Parallel Infinite Java Streams run out of Memory

OOME is caused not by the stream being infinite, but by the fact that it isn't.

I.e., if you comment out the .limit(...), it will never run out of memory -- but of course, it will never end either.

Once it's split, the stream can only keep track of the number of elements if they're accumulated within each thread (looks like the actual accumulator is Spliterators$ArraySpliterator#array).

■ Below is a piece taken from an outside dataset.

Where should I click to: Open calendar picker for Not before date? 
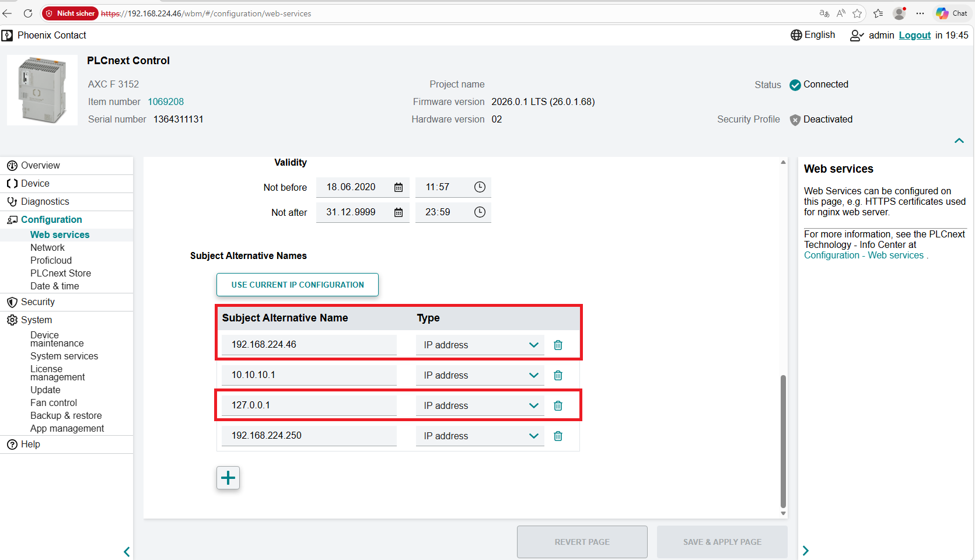click(x=399, y=187)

Looks like you can reproduce it without flatMap, just run the following with -Xmx128m:

    System.out.println(Stream
            .iterate(1, i -> i + 1)
            .parallel()
      //    .flatMap(n -> Stream.iterate(n, i -> i+n))
            .mapToInt(Integer::intValue)
            .limit(100_000_000)
            .sum()
    );

However, after commenting out the limit(), it should run fine until you decide to spare your laptop.

Besides the actual implementation details, here's what I think is happening:

With limit, the sum reducer wants the first X elements to sum up, so no thread can emit partial sums. Each "slice" (thread) will need to accumulate elements and pass them through. Without limit, there's no such constraint so each "slice" will just compute the partial sum out of the elements it gets (forever), assuming it will emit the result eventually.


You say “but I don't quite know in which order things are evaluated and where buffering occurs”, which is precisely what parallel streams are about. The order of evaluation is unspecified.

A critical aspect of your example is the .limit(100_000_000). This implies that the implementation can’t just sum up arbitrary values, but must sum up the first 100,000,000 numbers. Note that in the reference implementation, .unordered().limit(100_000_000) doesn’t change the outcome, which indicates that there’s no special implementation for the unordered case, but that’s an implementation detail.

Now, when worker threads process the elements, they can’t just sum them up, as they have to know which elements they are allowed to consume, which depends on how many elements are preceding their specific workload. Since this stream doesn’t know the sizes, this can only be known when the prefix elements have been processed, which never happens for infinite streams. So the worker threads keep buffering for the moment, this information becomes available.

In principle, when a worker thread knows that it processes the leftmost¹ work-chunk, it could sum up the elements immediately, count them, and signal the end when reaching the limit. So the Stream could terminate, but this depends on a lot of factors.

In your case, a plausible scenario is that the other worker threads are faster in allocating buffers than the leftmost job is counting. In this scenario, subtle changes to the timing could make the stream occasionally return with a value.

When we slow down all worker threads except the one processing the leftmost chunk, we can make the stream terminate (at least in most runs):

System.out.println(IntStream
    .iterate(1, i -> i+1)
    .parallel()
    .peek(i -> { if(i != 1) LockSupport.parkNanos(1_000_000_000); })
    .flatMap(n -> IntStream.iterate(n, i -> i+n))
    .limit(100_000_000)
    .sum()
);

¹ I’m following a suggestion by Stuart Marks to use left-to-right order when talking about the encounter order rather than the processing order.


My best guess is that adding parallel() changes the internal behavior of flatMap() which already had problems being evaluated lazily before.

The OutOfMemoryError error that you are getting was reported in [JDK-8202307] Getting a java.lang.OutOfMemoryError: Java heap space when calling Stream.iterator().next() on a stream which uses an infinite/very big Stream in flatMap. If you look at the ticket it's more or less the same stack trace that you are getting. The ticket was closed as Won't Fix with following reason:

The iterator() and spliterator() methods are "escape hatches" to be used when it's not possible to use other operations. They have some limitations because they turn what is a push model of the stream implementation into a pull model. Such a transition requires buffering in certain cases, such as when an element is (flat) mapped to two or more elements. It would significantly complicate the stream implementation, likely at the expense of common cases, to support a notion of back-pressure to communicate how many elements to pull through nested layers of element production.